Friday, November 23, 2012

When Can Mortgage Debt Forgiveness Be Tax Free


Last week we talked about the fact that as of January 1, 2013 a person, who loses their home, because he or she cannot pay their mortgage, might have to report the amount of unpaid mortgage debt as taxable income, on his or her tax return. This could prove very costly for individuals, who go through a foreclosure, dispose of their home in a short sale, or sign the title to their home over to the mortgage company in a deed in lieu of foreclosure.

This is because the general rule in the Internal Revenue Code provides that a forgiveness of debt creates taxable income unless the debtor files bankruptcy  or is insolvent. When the housing market collapsed, Congress passed a temporary law to avoid the tax on mortgage indebtedness under certain circumstances, and the law is scheduled to expire at the end of 2012. Of course our lawmakers have made it a regular habit of extend tax laws about to expire at the last minute, so it is still possible, we will continue to have this relief available.

What I wanted to point out today were the requirements for avoiding tax on mortgage forgiveness under the "temporary" law. In the first place a taxpayer can only claim the relief, if the  mortgage is on his or her principal residence. A person will be out of luck, in the case of a vacation home or rental property.

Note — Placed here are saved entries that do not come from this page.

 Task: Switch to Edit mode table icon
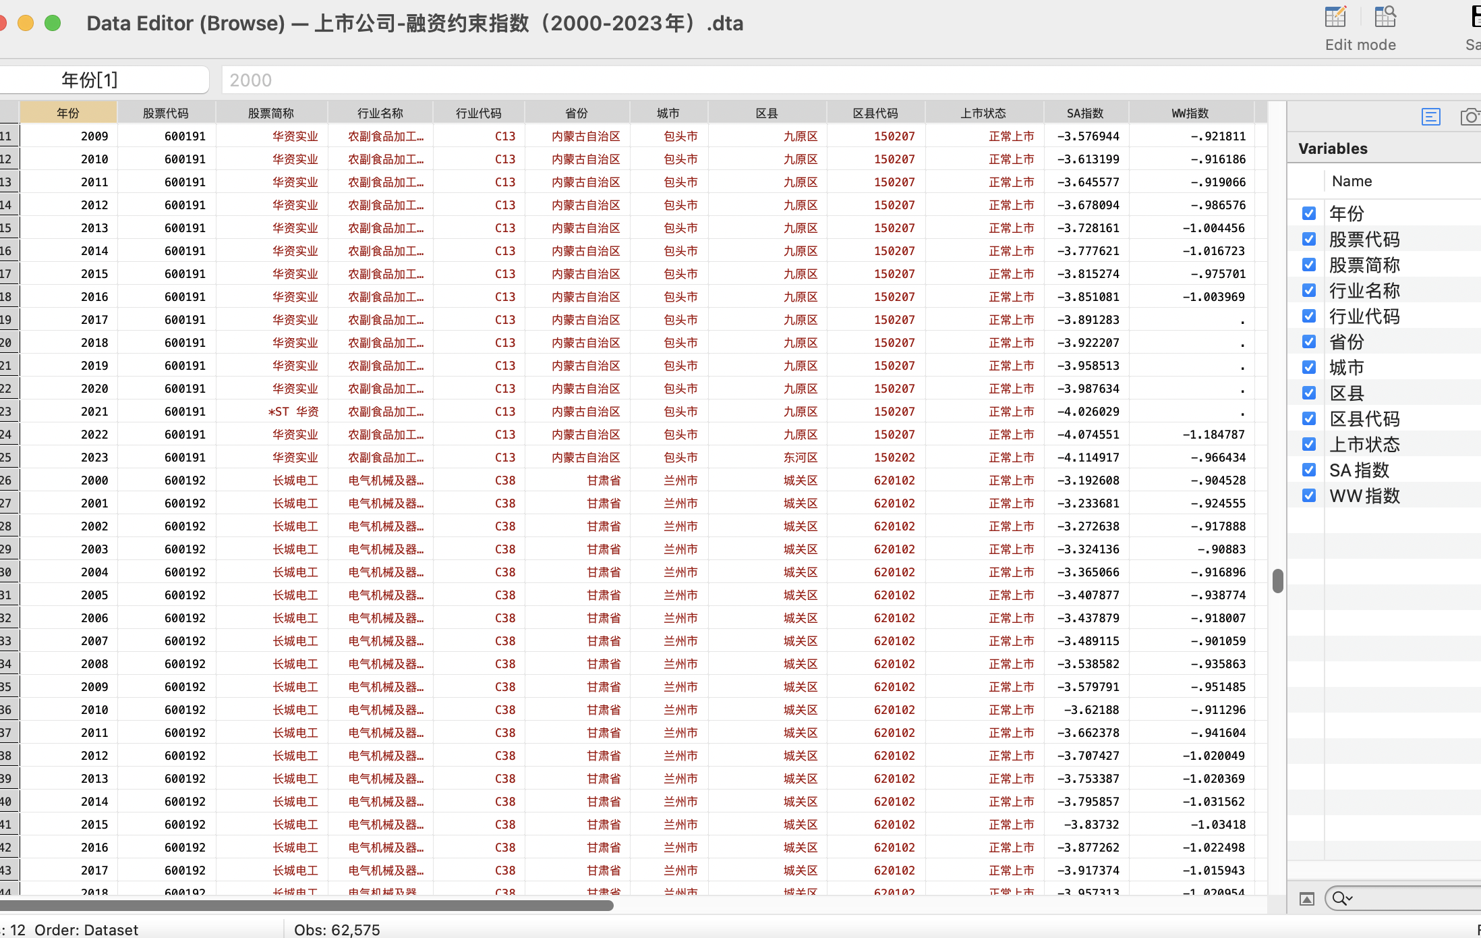[x=1335, y=18]
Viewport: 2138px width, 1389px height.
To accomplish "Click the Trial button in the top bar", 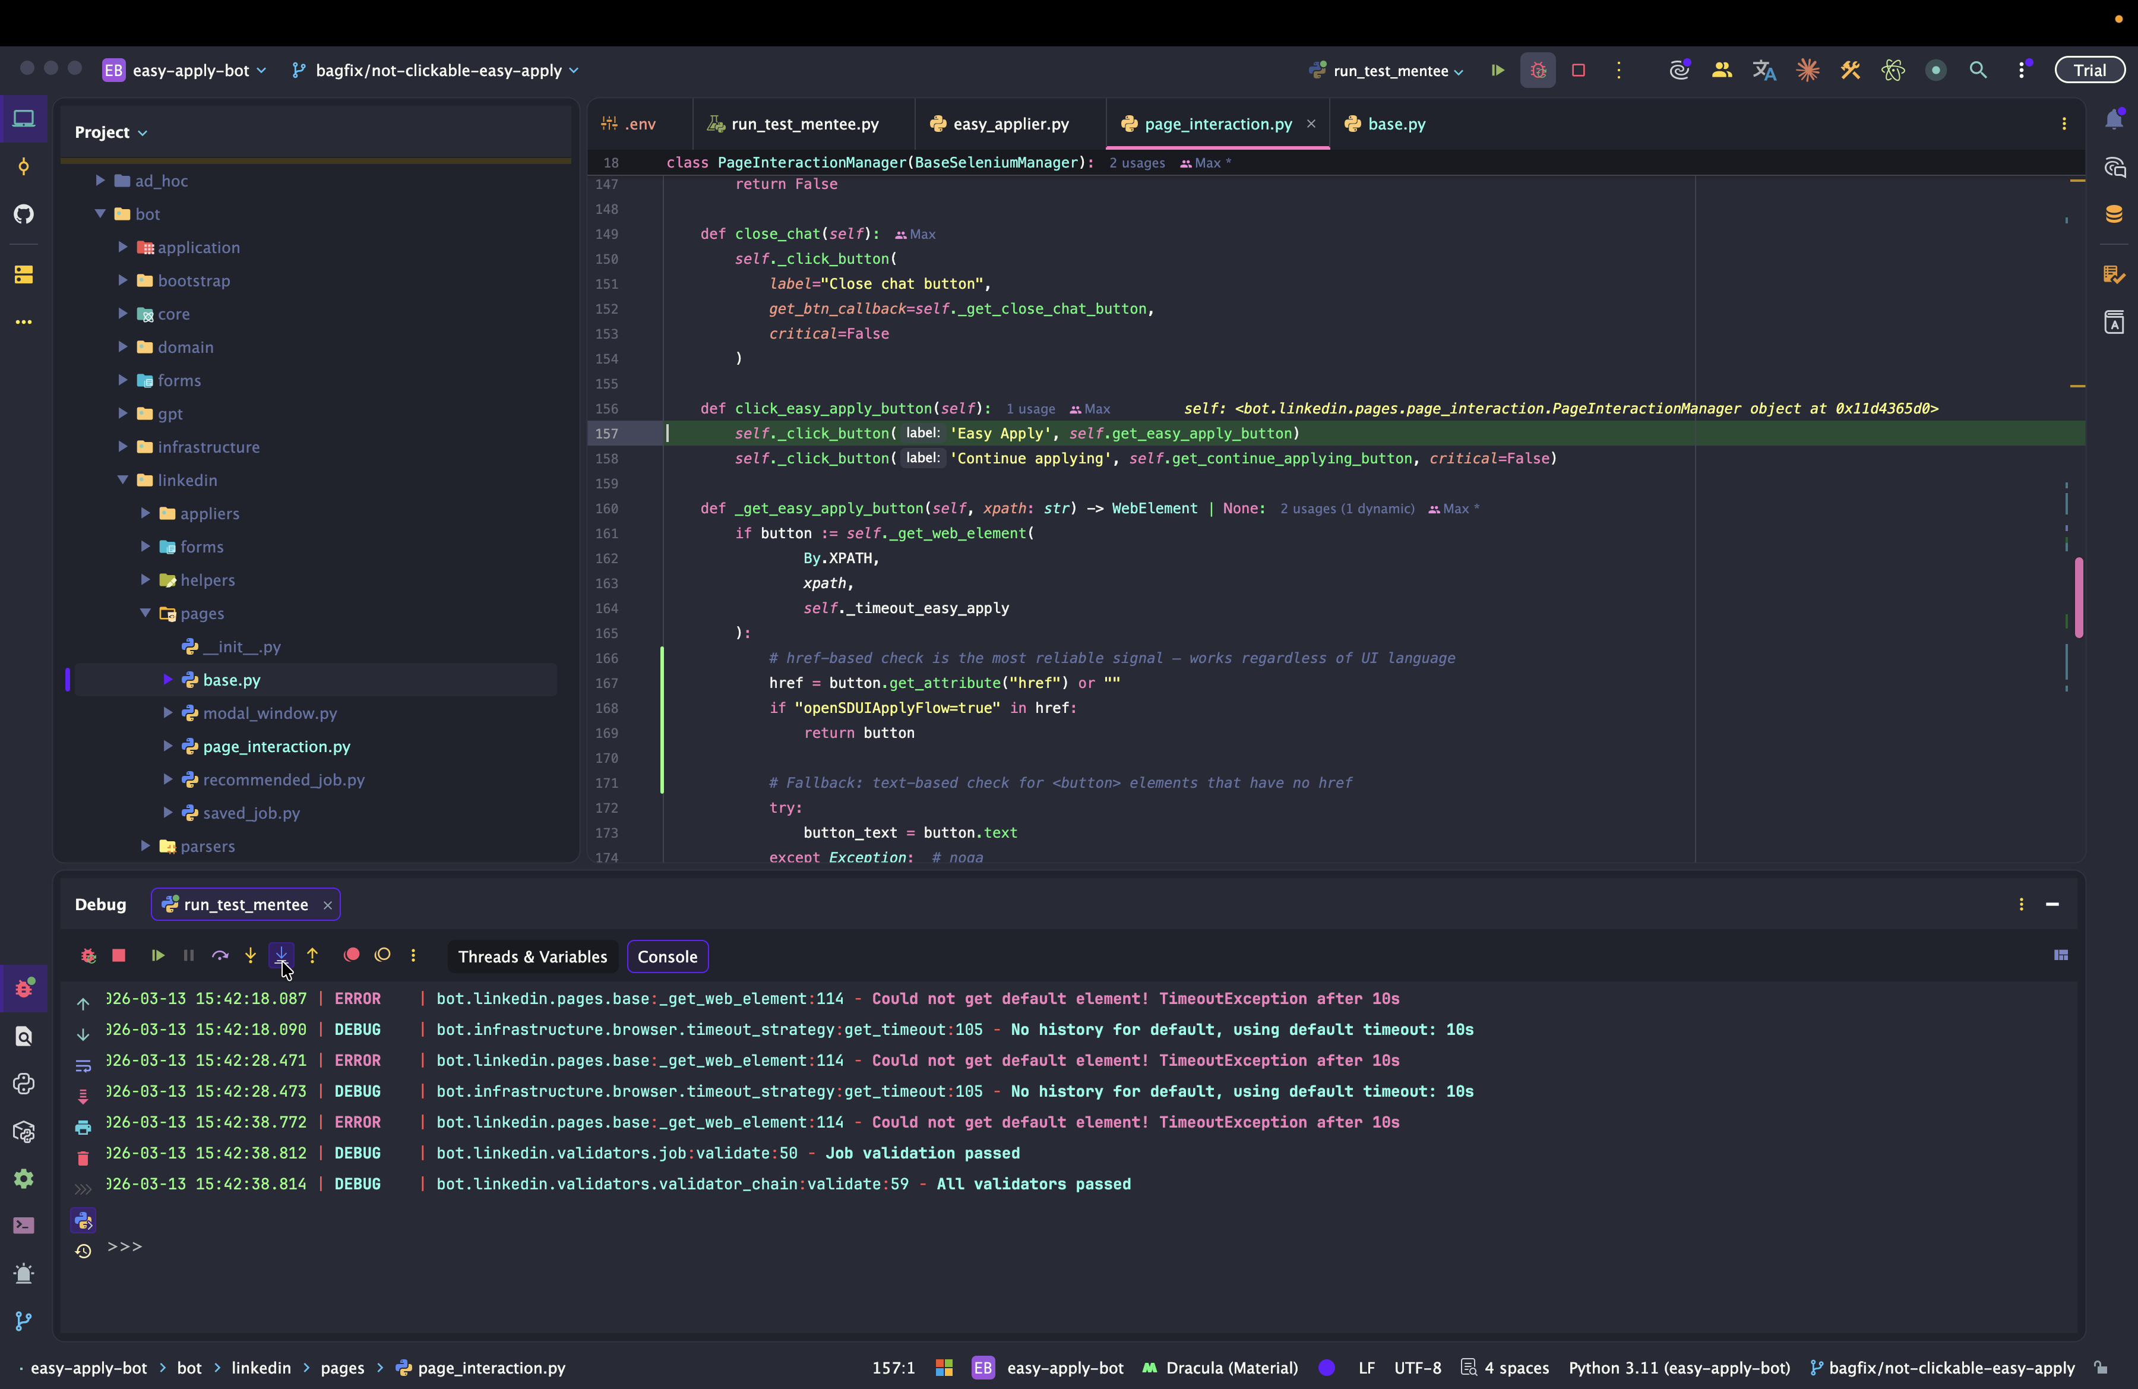I will (2089, 70).
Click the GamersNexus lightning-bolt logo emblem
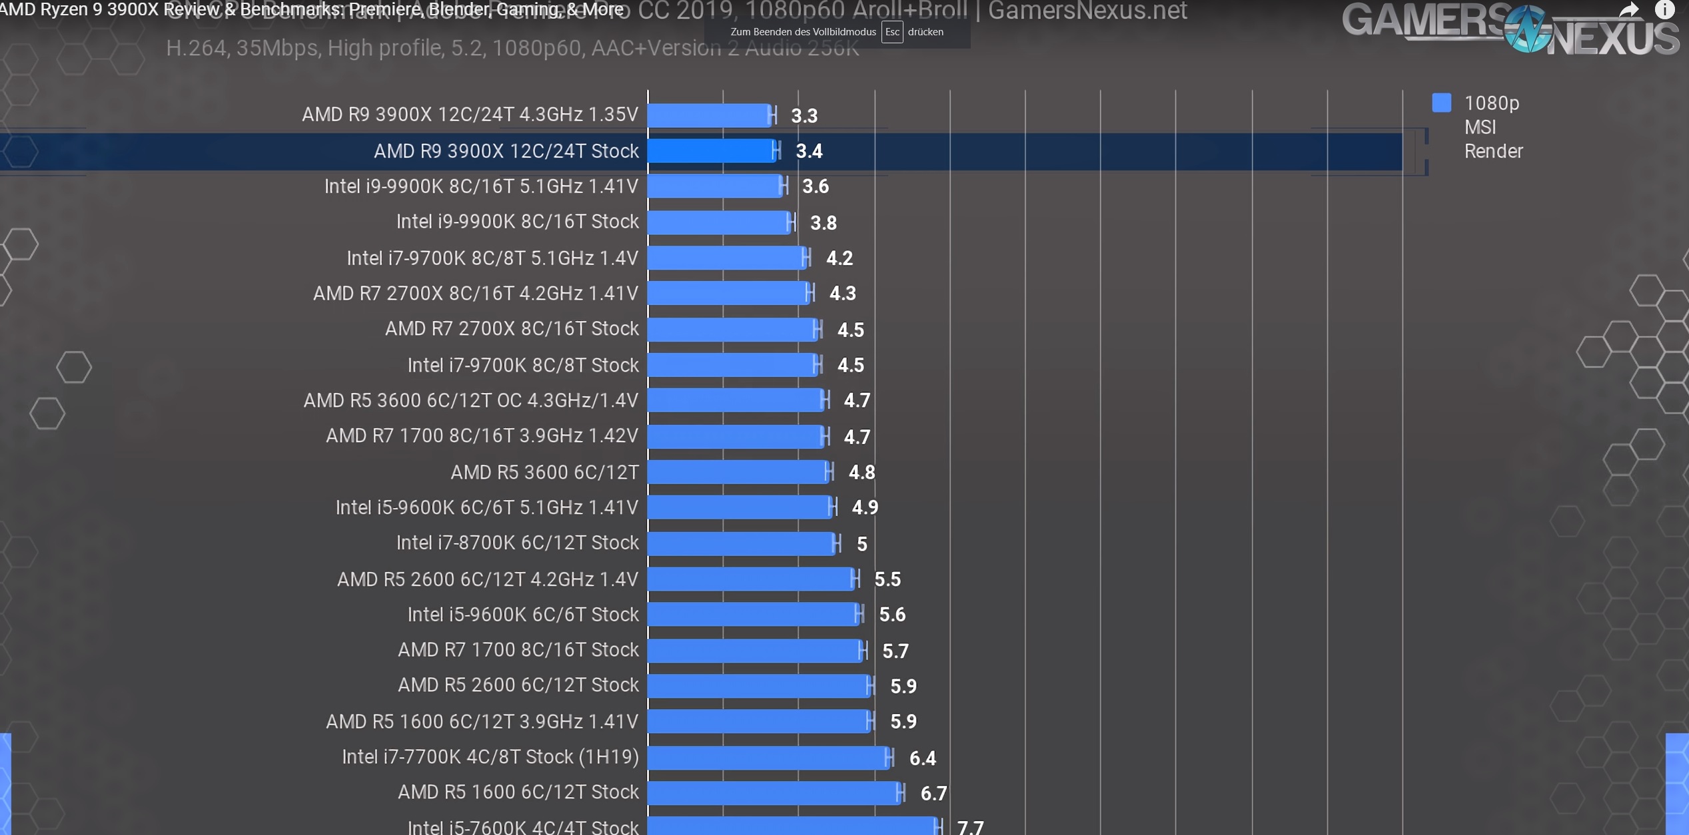 pyautogui.click(x=1528, y=29)
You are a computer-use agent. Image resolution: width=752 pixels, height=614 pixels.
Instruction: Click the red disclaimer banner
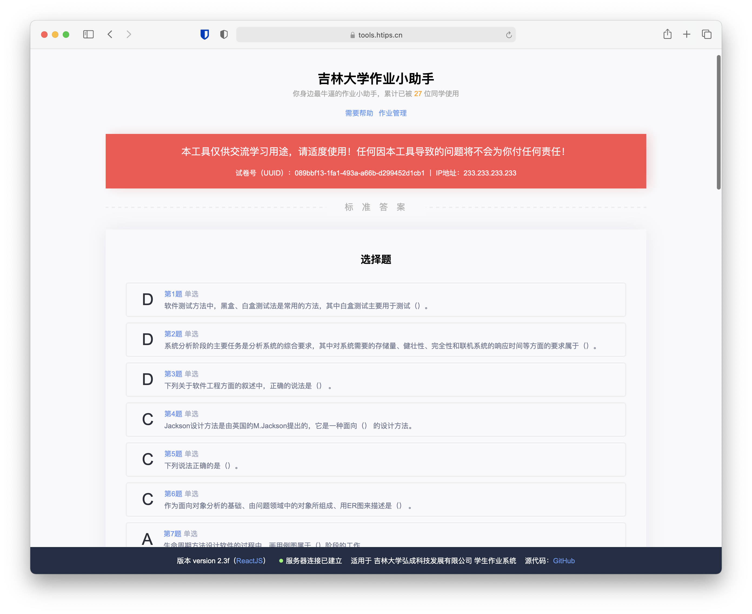375,161
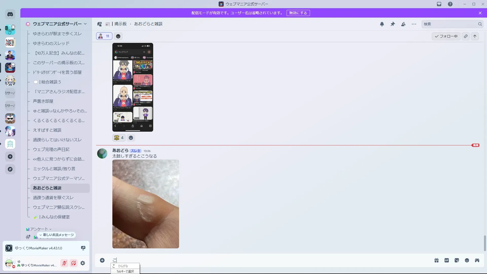Viewport: 487px width, 274px height.
Task: Expand ウェブマニア公式サーバー server menu
Action: tap(57, 24)
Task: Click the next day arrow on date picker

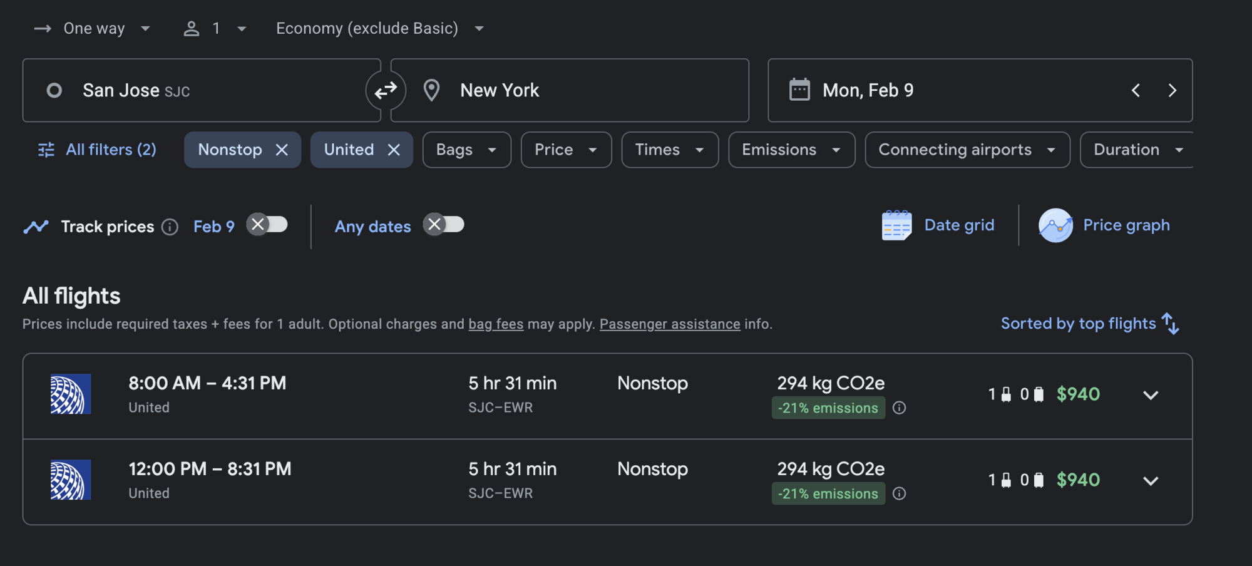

Furthermore, the forgiven mortgage must be home acquisition indebtedness. If a homeowner paid off the original mortgage and took out a new loan on the house to make investments, she will have to pay income tax on the debt she does not have to pay. Qualified acquisition cannot exceed $2,000,000 or $1,000,000 for a married individual filing separately. It can include mortgage indebtedness for substantial improvement of the residence. It can also include refinancing of home acquisition indebtedness provided the amount refinanced does not exceed the original acquisition debt.